Born in South Orange, New Jersey in 1965, Kent took piano lessons as a child. Blessed with a bright mezzo-soprano voice and a natural gift for melody, she participated in school musicals throughout her adolescence. Despite her love of music, she first embarked on a career in academia, earning a degree in comparative literature while at Sarah Lawrence College. It was only after she graduated that she decided to re-focus her energies on singing. While visiting England in the early '90s, she enrolled for graduate study at London's prestigious Guildhall School of Music and Drama. It was during this period that she befriended several jazz musicians, including tenor saxophonist, and future husband and creative partner Jim Tomlinson. She began singing and quickly progressed, landing gigs at local clubs. She also found work performing with the Vile Bodies Swing Orchestra at the Ritz Hotel in London, which led to a role in Ian McKellen's 1995 Richard III film, playing a big-band singer.
The following year, Kent inked a deal with Candid Records, and in 1997 debuted with the critically acclaimed Close Your Eyes. A collaboration with husband Tomlinson, the album was a breakthrough, showcasing the singer's warm, emotive take on jazz standards. Two years later, Kent and Tomlinson returned with the equally romantic, standards date Love Is...The Tender Trap. The album garnered Kent increased media attention in the states, including profiles on CBS Sunday Morning and NPR, and helped expand her reach to a global audience. She rounded out her initial burst of acclaim in 2000 with the tribute album Let Yourself Go: Celebrating Fred Astaire.
More accolades followed, and for her fourth studio album, 2001's Dreamsville, Kent earned her first BBC Jazz Award for Jazz Vocalist of the Year. The Richard Rodgers-themed In Love Again followed a year later, after which she achieved gold status with 2003's The Boy Next Door. That same year, she guested on Tomlinson's solo effort Brazilian Sketches. Following her own Shall We Dance, Kent next appeared on Tomlinson's The Lyric, which won Album of the Year at the BBC Jazz Awards. Buoyed by that success, she signed with Blue Note and released 2007's Breakfast on the Morning Tram, earning a Grammy nomination in the process.
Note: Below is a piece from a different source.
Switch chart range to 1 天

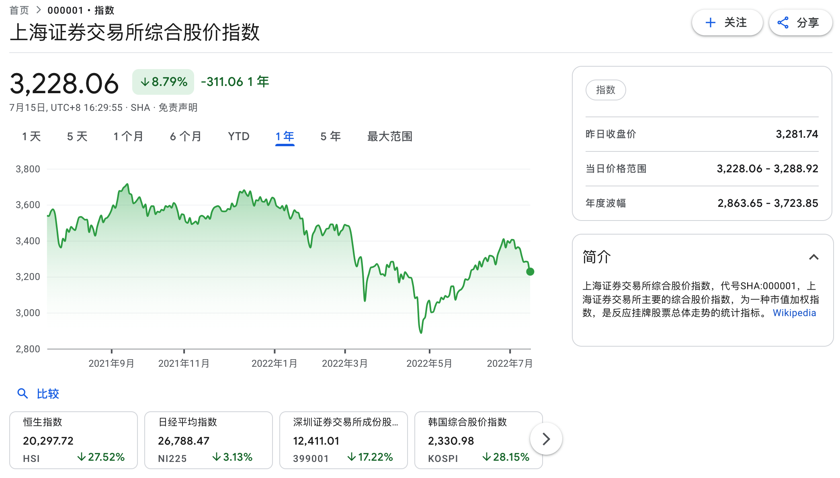click(x=31, y=137)
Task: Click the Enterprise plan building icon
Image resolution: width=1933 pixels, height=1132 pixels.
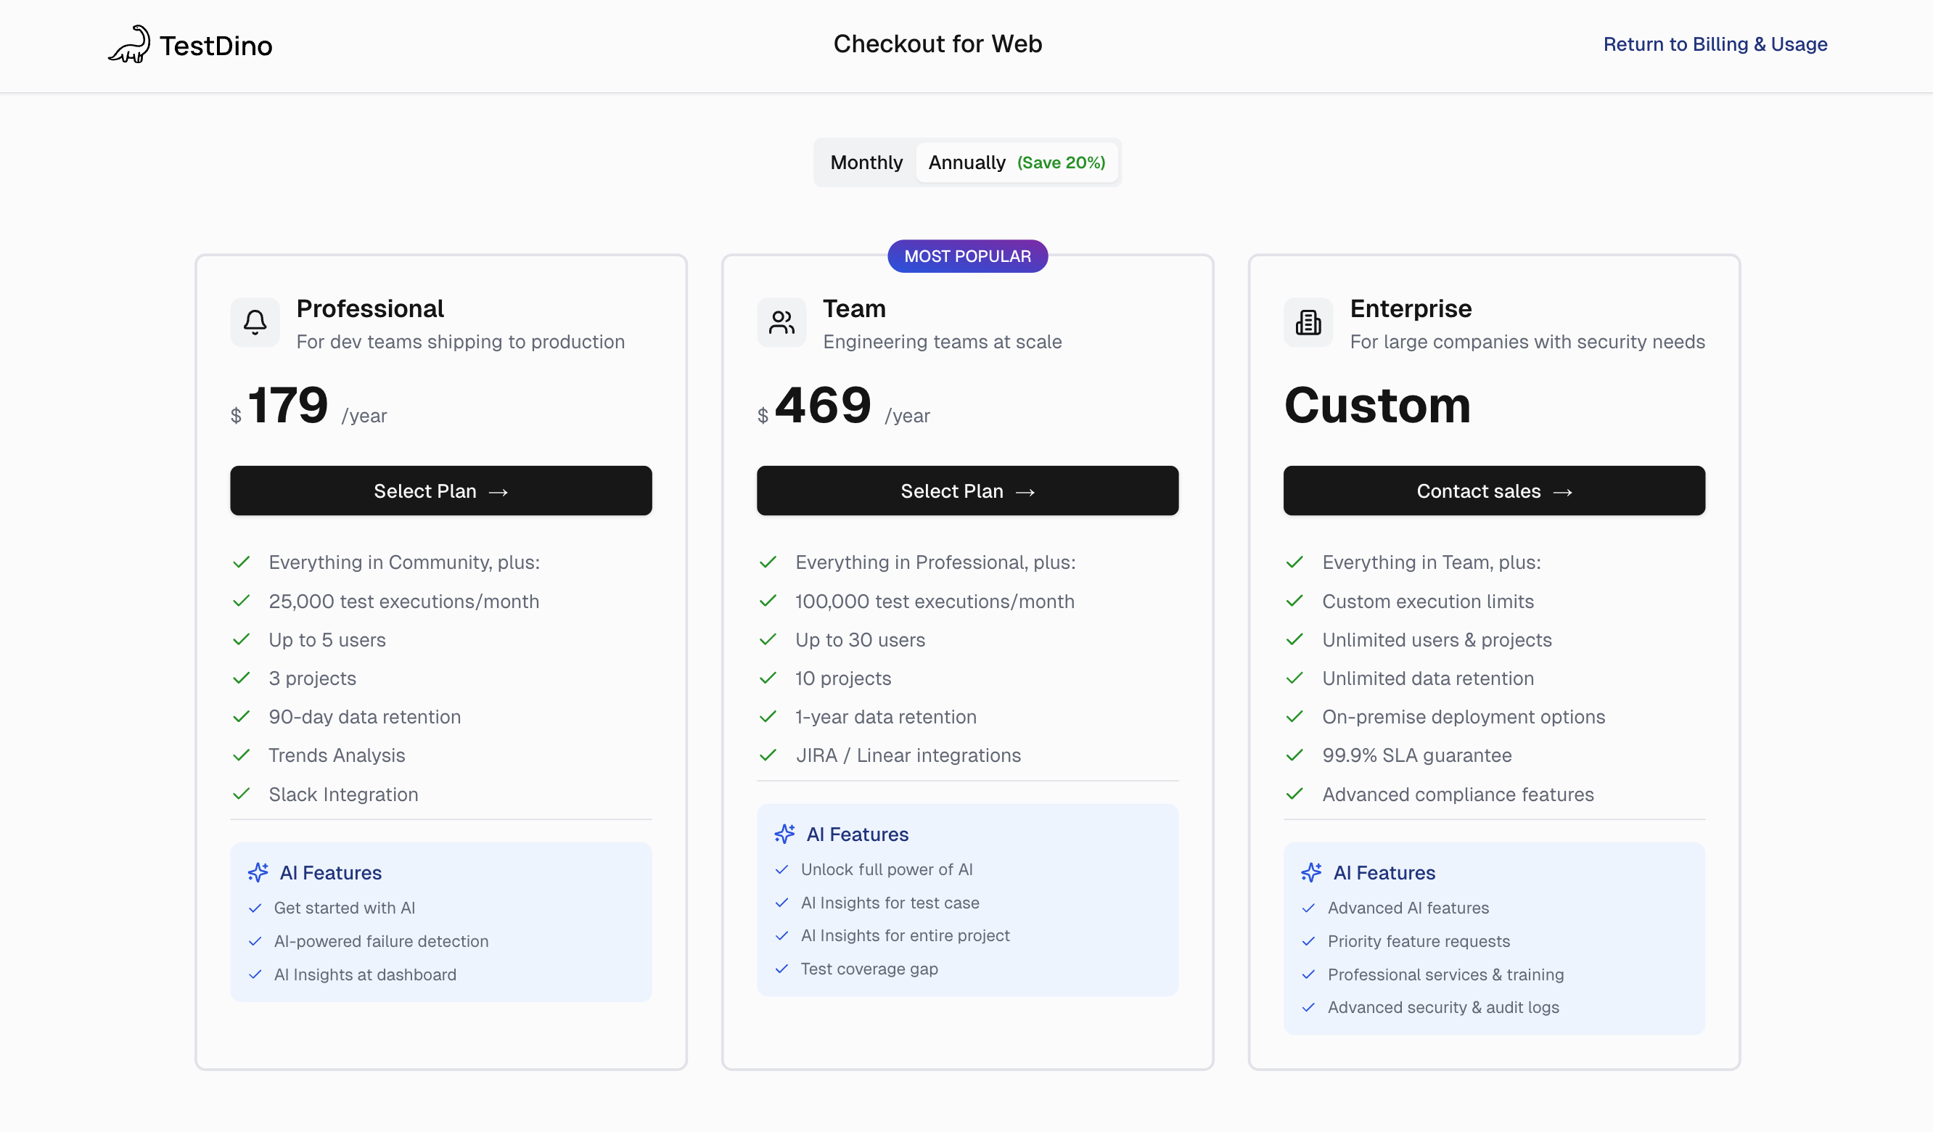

Around the same time, Kent was diagnosed with breast cancer, and spent the better part of the next year successfully undergoing treatment. In 2010, she reemerged with the all-French album Raconte-Moi, which achieved gold status in both France and Germany. The live album Dreamer in Concert — recorded at the La Cigale in Paris — landed in 2011. Two years later, Kent returned with The Changing Lights. Inspired by her love of Brazilian music, the album saw her working with Portuguese poet Antonio Ladeira and French lyricist Bernie Beaupère. She followed that with 2014's Ao Vivo, a duet album with legendary Brazilian musician Marcos Valle. Tenderly, released in early 2016, marked a return to American standards. The following year she delivered her first fully orchestral album, I Know I Dream: The Orchestral Sessions, featuring arrangements by Tommy Laurence. Songs from Other Places arrived in 2021 and included songs composed for Kent by her husband and collaborator Tomlinson and Nobel Prize-winning author Kazuo Ishiguro. Also included were well-curated covers of songs by Paul Simon, Kurt Weill, Antonio Carlos Jobim, and others.